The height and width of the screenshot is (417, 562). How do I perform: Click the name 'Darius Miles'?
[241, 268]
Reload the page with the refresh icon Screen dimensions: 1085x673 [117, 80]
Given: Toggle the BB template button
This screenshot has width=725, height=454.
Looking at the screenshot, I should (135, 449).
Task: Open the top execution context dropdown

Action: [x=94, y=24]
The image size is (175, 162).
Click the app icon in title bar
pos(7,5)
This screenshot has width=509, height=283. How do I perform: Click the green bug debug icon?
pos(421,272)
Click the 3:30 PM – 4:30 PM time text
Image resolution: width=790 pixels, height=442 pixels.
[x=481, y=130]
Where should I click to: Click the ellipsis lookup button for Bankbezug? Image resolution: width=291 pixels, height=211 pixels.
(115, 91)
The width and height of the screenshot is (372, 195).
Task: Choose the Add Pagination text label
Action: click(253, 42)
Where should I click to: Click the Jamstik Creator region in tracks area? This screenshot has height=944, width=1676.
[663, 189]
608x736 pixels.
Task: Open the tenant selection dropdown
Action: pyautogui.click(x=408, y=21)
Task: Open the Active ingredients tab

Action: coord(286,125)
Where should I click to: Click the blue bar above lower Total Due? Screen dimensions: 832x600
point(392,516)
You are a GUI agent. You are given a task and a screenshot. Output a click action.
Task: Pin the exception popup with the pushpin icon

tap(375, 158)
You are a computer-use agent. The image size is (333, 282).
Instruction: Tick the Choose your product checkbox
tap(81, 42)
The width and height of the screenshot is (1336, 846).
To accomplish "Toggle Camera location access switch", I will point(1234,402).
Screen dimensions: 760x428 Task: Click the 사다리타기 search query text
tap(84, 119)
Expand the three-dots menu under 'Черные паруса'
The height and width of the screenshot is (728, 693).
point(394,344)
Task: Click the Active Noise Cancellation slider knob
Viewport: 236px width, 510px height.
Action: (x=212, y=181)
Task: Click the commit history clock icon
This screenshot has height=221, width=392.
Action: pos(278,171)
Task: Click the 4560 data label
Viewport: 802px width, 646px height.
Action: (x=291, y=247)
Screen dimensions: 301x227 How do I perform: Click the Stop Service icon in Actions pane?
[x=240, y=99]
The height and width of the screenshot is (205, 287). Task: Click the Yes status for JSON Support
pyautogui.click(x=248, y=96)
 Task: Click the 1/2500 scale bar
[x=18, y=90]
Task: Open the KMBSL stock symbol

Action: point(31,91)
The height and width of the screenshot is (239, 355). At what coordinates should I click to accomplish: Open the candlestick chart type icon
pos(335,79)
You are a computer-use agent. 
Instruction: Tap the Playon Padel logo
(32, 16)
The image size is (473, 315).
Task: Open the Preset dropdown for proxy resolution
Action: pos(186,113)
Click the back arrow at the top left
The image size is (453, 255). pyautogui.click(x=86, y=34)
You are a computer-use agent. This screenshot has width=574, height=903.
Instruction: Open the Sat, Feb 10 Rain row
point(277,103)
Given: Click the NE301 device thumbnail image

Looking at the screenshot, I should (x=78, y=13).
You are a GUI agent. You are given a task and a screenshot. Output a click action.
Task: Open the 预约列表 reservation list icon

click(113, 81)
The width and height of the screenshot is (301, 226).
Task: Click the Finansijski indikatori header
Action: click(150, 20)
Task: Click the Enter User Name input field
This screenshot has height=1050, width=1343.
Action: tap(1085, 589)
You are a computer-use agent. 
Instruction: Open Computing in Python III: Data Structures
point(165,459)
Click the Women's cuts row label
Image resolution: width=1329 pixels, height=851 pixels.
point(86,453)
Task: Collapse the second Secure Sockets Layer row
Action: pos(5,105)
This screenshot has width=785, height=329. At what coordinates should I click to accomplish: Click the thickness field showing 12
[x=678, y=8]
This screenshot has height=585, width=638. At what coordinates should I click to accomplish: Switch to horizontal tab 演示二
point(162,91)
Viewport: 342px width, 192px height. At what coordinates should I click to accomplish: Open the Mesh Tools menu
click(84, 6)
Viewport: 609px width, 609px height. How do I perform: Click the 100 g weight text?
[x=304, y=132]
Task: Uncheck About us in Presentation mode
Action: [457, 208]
┄┄┄┄┄┄
#### [ACTIVITY]
Your answer should be the material, retyped exactly as written.

#### [OUTPUT FOR THIS TASK]
The height and width of the screenshot is (417, 562). How do I perform: Click the name 'Darius Miles'?
[241, 268]
Reload the page with the refresh icon Screen dimensions: 1085x673 [117, 80]
Given: Toggle the BB template button
This screenshot has width=725, height=454.
Looking at the screenshot, I should (135, 449).
Task: Open the top execution context dropdown

Action: [x=94, y=24]
The image size is (175, 162).
Click the app icon in title bar
pos(7,5)
This screenshot has width=509, height=283. How do I perform: Click the green bug debug icon?
pos(421,272)
Click the 3:30 PM – 4:30 PM time text
Image resolution: width=790 pixels, height=442 pixels.
[x=481, y=130]
Where should I click to: Click the ellipsis lookup button for Bankbezug? Image resolution: width=291 pixels, height=211 pixels.
(115, 91)
The width and height of the screenshot is (372, 195).
Task: Choose the Add Pagination text label
Action: click(253, 42)
Where should I click to: Click the Jamstik Creator region in tracks area? This screenshot has height=944, width=1676.
[663, 189]
608x736 pixels.
Task: Open the tenant selection dropdown
Action: pyautogui.click(x=408, y=21)
Task: Open the Active ingredients tab

Action: coord(286,125)
Where should I click to: Click the blue bar above lower Total Due? Screen dimensions: 832x600
point(392,516)
You are a GUI agent. You are given a task and a screenshot. Output a click action.
Task: Pin the exception popup with the pushpin icon

tap(375, 158)
You are a computer-use agent. The image size is (333, 282).
Instruction: Tick the Choose your product checkbox
tap(81, 42)
The width and height of the screenshot is (1336, 846).
To accomplish "Toggle Camera location access switch", I will point(1234,402).
Screen dimensions: 760x428 Task: Click the 사다리타기 search query text
tap(84, 119)
Expand the three-dots menu under 'Черные паруса'
The height and width of the screenshot is (728, 693).
point(394,344)
Task: Click the Active Noise Cancellation slider knob
Viewport: 236px width, 510px height.
Action: (x=212, y=181)
Task: Click the commit history clock icon
This screenshot has height=221, width=392.
Action: pos(278,171)
Task: Click the 4560 data label
Viewport: 802px width, 646px height.
Action: (x=291, y=247)
Screen dimensions: 301x227 How do I perform: Click the Stop Service icon in Actions pane?
[x=240, y=99]
The height and width of the screenshot is (205, 287). Task: Click the Yes status for JSON Support
pyautogui.click(x=248, y=96)
 Task: Click the 1/2500 scale bar
[x=18, y=90]
Task: Open the KMBSL stock symbol

Action: point(31,91)
The height and width of the screenshot is (239, 355). At what coordinates should I click to accomplish: Open the candlestick chart type icon
pos(335,79)
You are a computer-use agent. 
Instruction: Tap the Playon Padel logo
(32, 16)
The image size is (473, 315).
Task: Open the Preset dropdown for proxy resolution
Action: pos(186,113)
Click the back arrow at the top left
The image size is (453, 255). pyautogui.click(x=86, y=34)
You are a computer-use agent. This screenshot has width=574, height=903.
Instruction: Open the Sat, Feb 10 Rain row
point(277,103)
Given: Click the NE301 device thumbnail image

Looking at the screenshot, I should (x=78, y=13).
You are a GUI agent. You are given a task and a screenshot. Output a click action.
Task: Open the 预约列表 reservation list icon

click(113, 81)
The width and height of the screenshot is (301, 226).
Task: Click the Finansijski indikatori header
Action: click(150, 20)
Task: Click the Enter User Name input field
This screenshot has height=1050, width=1343.
Action: tap(1085, 589)
You are a computer-use agent. 
Instruction: Open Computing in Python III: Data Structures
point(165,459)
Click the Women's cuts row label
Image resolution: width=1329 pixels, height=851 pixels.
point(86,453)
Task: Collapse the second Secure Sockets Layer row
Action: pos(5,105)
This screenshot has width=785, height=329. At what coordinates should I click to accomplish: Click the thickness field showing 12
[x=678, y=8]
This screenshot has height=585, width=638. At what coordinates should I click to accomplish: Switch to horizontal tab 演示二
point(162,91)
Viewport: 342px width, 192px height. At what coordinates should I click to accomplish: Open the Mesh Tools menu
click(84, 6)
Viewport: 609px width, 609px height. How do I perform: Click the 100 g weight text?
[x=304, y=132]
Task: Uncheck About us in Presentation mode
Action: [457, 208]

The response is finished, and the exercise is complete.